Home is Where the Heart Is

It is.  The widow is struck homeless.  The house- painting my own walls, the American dream- none of it matters.   The home you have lived in suddenly looks unfamiliar.  Oates says that’s because it is drained of meaning like colors faded by the sun.  The security, comfort, familial quality of a home- vanishes.  It is all just stuff- materials- rug fibers, plaster walls, popcorn ceilings.  The materialness of it all overwhelmed my senses in the early days.

You Don’t Know What You’ve Got ‘Til It’s Gone

You don’t.  And you won’t, even if you give it your best effort as it is the trend in self-help these days to write gratitude lists and live in the present and slow down and enjoy the simple things.  I believe this is a major, vital thread of the bittersweet root of being a human being.  You don’t, and you can not.  In parenting you get just a short while to savor each stage before your child transforms, ever so subtly each day, until the one you’d loved seems gone completely.  You look intently at their face for the eyes of your baby that smiled at you.  Are they still there?  Did you miss it?  Were you not appreciate enough because you were so tired or so nervous.  And then while you are thinking that thought, you have missed the next stage for they are already someone else.

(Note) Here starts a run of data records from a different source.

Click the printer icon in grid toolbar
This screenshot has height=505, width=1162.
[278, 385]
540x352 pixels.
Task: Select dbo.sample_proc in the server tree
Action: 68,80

With a spouse, it isn’t the rapid development as in a child, but it is the closeness- the intimacy that sometimes makes it harder to see and value the way one ought.  Here is yet another of the paradoxes of life and loss.

  Another great line I’ll borrow from JCO:
“and though I am sure that Susan understands how her energy, her confidence, her good humor and her zest for work are inextricably bound up with her husband and her marriage, I think that she can’t quite realize the degree to which this is so.  And it is good for Susan, and for other non-widow-women friends, that they can’t know.

Love Never Dies


It doesn’t.  But the relationship does, I soberly realize.   It cannot continue over this great of a divide.  You go on loving- but you are loving the memory of a human being- it does not have the beautiful back and forth growth of a living relationship, like soil and green veins.  This love is fixed, like granite.